Stored records:
•••

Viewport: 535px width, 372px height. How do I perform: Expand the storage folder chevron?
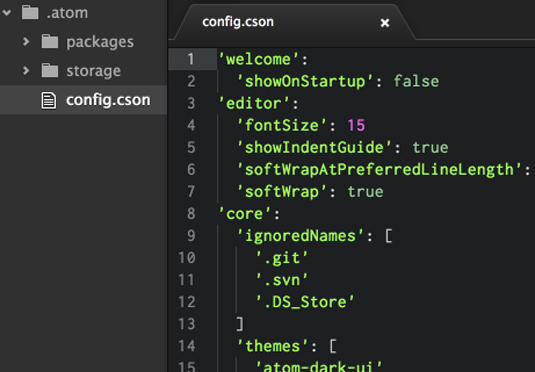(26, 71)
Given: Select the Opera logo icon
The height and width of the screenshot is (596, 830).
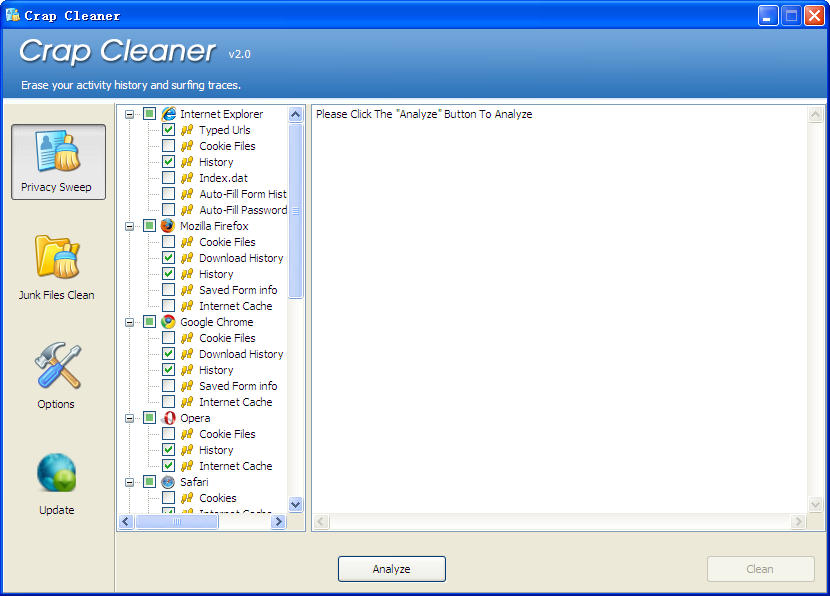Looking at the screenshot, I should point(168,418).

•••

TASK DETAILS: For your answer, write out the data exactly and drop every picture.

YOUR SOLUTION:
Viewport: 535px width, 372px height. How do I perform: Expand the storage folder chevron?
(26, 71)
Given: Select the Opera logo icon
The height and width of the screenshot is (596, 830).
Looking at the screenshot, I should point(168,418).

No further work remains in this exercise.